## Problem statement
Filter the entries below, keeping every line that has the word "profile".

────

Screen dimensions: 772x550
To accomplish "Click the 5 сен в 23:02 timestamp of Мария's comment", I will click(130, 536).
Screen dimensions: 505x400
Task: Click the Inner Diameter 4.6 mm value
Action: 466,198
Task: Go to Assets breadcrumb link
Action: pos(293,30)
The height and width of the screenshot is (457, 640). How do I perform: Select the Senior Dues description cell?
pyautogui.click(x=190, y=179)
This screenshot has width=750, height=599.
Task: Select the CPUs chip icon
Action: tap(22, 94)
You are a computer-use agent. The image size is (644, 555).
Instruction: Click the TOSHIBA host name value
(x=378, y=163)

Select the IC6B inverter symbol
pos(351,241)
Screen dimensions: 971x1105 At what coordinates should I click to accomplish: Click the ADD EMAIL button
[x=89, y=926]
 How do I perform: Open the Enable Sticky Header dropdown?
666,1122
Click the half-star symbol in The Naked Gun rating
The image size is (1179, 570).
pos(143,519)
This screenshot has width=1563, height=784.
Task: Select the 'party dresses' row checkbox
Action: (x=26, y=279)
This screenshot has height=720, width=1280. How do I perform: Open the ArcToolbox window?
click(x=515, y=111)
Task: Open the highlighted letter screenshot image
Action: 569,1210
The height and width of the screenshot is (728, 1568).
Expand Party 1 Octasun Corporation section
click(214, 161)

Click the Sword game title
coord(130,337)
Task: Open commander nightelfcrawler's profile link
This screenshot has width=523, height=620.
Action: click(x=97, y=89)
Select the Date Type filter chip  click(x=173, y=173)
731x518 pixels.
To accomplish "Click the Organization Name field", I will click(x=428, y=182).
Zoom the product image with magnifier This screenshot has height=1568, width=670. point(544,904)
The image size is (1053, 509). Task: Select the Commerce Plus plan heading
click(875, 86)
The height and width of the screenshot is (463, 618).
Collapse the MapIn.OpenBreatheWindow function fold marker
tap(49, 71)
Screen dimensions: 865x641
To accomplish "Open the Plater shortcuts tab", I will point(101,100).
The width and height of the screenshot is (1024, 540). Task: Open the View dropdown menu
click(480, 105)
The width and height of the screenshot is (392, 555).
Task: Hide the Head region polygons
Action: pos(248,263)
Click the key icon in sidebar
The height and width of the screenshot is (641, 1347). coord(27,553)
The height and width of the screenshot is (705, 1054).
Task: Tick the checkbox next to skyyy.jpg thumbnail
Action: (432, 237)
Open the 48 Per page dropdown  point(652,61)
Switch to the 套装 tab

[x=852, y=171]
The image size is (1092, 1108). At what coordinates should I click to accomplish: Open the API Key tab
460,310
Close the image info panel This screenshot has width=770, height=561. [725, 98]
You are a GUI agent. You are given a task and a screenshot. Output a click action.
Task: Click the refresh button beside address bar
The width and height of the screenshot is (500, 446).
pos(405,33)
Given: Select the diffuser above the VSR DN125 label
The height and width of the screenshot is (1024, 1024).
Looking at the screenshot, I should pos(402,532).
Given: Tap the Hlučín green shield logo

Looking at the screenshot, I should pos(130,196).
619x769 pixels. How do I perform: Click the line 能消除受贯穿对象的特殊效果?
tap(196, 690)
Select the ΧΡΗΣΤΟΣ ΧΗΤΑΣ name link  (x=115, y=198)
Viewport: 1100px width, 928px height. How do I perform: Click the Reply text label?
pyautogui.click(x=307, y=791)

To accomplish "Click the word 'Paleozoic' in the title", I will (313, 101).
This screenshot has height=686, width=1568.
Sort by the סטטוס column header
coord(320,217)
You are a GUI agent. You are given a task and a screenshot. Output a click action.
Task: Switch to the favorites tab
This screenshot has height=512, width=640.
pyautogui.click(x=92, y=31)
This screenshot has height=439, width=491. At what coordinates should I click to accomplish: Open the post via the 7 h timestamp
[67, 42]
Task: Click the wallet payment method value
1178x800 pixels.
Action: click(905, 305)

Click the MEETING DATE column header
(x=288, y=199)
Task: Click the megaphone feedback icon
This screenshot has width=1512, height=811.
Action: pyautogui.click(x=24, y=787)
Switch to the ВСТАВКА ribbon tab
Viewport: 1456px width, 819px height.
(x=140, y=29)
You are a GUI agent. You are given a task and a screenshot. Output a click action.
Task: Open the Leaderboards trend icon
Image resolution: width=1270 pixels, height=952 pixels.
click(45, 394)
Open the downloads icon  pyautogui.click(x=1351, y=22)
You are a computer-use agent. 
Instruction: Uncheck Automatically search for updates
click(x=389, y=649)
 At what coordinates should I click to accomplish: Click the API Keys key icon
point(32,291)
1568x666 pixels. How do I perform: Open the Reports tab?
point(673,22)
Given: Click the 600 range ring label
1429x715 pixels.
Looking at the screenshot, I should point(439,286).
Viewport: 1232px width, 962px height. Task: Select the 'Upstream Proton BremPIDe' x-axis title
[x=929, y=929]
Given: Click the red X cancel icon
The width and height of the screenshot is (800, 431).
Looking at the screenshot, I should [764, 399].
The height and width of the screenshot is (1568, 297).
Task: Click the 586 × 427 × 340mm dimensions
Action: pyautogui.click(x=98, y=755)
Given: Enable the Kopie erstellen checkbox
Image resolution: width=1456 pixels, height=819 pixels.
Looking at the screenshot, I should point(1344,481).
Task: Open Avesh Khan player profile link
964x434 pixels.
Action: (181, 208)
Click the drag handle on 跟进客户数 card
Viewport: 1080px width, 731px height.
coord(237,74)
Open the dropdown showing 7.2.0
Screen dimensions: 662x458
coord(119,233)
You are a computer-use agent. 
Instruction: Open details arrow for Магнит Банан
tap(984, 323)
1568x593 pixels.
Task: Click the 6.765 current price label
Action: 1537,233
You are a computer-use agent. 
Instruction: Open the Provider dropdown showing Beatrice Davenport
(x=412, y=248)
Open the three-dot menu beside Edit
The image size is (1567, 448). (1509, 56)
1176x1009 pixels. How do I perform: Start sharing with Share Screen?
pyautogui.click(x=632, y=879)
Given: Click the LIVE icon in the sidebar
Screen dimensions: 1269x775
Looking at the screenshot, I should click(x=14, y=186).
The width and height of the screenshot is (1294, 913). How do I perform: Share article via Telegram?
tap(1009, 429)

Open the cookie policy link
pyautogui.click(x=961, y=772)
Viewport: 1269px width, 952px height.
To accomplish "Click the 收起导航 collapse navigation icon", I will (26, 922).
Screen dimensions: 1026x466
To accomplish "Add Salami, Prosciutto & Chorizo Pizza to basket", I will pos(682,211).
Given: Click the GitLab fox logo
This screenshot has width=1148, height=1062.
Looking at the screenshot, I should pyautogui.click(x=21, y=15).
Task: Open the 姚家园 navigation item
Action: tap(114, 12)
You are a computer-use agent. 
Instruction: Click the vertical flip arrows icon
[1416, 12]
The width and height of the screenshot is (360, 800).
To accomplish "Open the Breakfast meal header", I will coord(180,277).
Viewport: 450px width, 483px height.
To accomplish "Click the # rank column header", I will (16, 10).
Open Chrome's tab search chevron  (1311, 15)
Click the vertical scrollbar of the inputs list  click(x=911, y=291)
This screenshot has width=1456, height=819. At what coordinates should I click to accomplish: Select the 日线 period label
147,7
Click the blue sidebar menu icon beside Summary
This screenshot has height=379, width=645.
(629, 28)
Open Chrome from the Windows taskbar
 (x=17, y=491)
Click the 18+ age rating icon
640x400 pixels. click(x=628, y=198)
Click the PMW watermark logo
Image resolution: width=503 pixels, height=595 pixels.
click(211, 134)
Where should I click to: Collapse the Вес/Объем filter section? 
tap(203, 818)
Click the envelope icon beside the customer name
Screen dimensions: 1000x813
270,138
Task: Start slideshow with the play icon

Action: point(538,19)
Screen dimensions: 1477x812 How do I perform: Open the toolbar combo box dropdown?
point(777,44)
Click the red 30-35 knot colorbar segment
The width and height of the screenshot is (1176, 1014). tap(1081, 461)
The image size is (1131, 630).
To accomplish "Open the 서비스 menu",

────

## Result
Task: Open commander nightelfcrawler's profile link
Task: Open Avesh Khan player profile link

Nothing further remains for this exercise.